Zevia Files S-3 ATM Shelf to Offer up to $20M of Class A Stock
Rhea-AI Filing Summary
Zevia PBC entered into an Equity Distribution Agreement to sell up to $20,000,000 of its Class A common stock through Piper Sandler as sales agent in an at-the-market offering. The Agent will receive a commission equal to 3.0% of gross sales and has agreed to use commercially reasonable efforts to sell shares; with the Company’s consent, the Agent may also use other lawful sale methods. All shares offered will be issued under the Company’s existing Form S-3 shelf registration and related prospectus supplements. The Company has no obligation to sell and may suspend sales at any time.
The Company intends to use net proceeds, after commissions and expenses, to purchase newly issued Class A units of Zevia LLC at per-unit prices equal to the per-share offering price and for investments in marketing and sales, growth through acquisitions of businesses or assets, and general corporate purposes including working capital and capital expenditures. The agreement includes customary representations, indemnities and expense reimbursement provisions and may be terminated by either party on prior notice.
Positive
- Establishes an ATM facility of up to $20,000,000, providing the Company flexibility to raise capital as needed
- Uses existing Form S-3 shelf registration which simplifies issuance logistics for offered shares
- Net proceeds designated for strategic uses including purchase of Class A units of Zevia LLC, marketing, acquisitions and working capital
- Agent committed to commercially reasonable efforts to sell shares and may use additional lawful sale methods with the Company's consent
Negative
- Potential dilution to existing shareholders if the Company sells shares under the offering
- Agent commission of 3.0% reduces net proceeds available for stated uses
- No obligation to sell means timing and amount of any capital raise are uncertain for investors
Insights
TL;DR: ATM facility up to $20M gives Zevia flexible access to capital but may dilute existing shareholders if shares are sold.
The Equity Distribution Agreement authorizes sales of up to $20,000,000 of Class A common stock through Piper Sandler, with a stated 3.0% placement commission.

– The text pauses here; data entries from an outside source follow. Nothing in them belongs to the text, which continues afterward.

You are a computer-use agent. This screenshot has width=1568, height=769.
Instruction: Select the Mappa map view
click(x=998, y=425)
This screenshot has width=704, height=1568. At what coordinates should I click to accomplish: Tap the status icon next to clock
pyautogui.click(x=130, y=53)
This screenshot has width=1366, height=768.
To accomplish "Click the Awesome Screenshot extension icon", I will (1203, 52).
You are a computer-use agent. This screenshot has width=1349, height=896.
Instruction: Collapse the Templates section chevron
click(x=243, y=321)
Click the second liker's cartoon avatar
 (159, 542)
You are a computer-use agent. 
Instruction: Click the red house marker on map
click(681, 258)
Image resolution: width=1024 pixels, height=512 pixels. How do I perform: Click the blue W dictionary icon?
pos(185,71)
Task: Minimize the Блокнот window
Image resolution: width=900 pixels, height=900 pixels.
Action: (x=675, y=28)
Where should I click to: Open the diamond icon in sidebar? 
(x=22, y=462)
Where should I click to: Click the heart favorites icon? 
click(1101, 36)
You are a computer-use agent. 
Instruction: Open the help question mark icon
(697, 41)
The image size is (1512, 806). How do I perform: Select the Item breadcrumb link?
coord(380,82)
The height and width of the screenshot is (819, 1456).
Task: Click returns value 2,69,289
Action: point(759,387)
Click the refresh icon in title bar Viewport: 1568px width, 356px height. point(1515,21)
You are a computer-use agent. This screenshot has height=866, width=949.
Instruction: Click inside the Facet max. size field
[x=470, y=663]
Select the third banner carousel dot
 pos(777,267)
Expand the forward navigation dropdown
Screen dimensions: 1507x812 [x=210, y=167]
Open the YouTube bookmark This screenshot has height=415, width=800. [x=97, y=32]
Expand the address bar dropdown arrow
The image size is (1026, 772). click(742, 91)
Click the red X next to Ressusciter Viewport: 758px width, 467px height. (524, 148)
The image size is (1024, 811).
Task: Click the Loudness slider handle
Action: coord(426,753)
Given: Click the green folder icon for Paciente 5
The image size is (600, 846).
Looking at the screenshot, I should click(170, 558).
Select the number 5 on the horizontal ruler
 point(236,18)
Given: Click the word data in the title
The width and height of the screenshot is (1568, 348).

Shares will be issued under the Company’s effective Form S-3 shelf registration, enabling at-the-market sales and other methods with company consent. The Company retains discretion to suspend or stop sales, so the timing and amount of capital raised are uncertain. Net proceeds are earmarked in part to buy Class A units of Zevia LLC and to fund marketing, acquisitions, working capital and capex; those uses indicate a mix of internal capital allocation and external growth intent. The arrangement is standard for providing financing optionality while carrying dilution risk if utilized.
TL;DR: The agreement is a routine, market-standard ATM structure that supports acquisition and growth financing while including customary indemnities and termination rights.
The document evidences an Equity Distribution Agreement allowing at-the-market and, with consent, privately negotiated sales by Piper Sandler. Key commercial terms disclosed include a 3.0% sales commission, reimbursement of certain agent expenses, customary company representations and indemnities, and bilateral termination on notice. The Company specifically plans to use net proceeds to purchase newly issued Class A units of Zevia LLC and to fund marketing, sales and potential acquisitions, which aligns the financing with strategic growth activities. The structure preserves execution flexibility for the Company and standard protections for the Agent.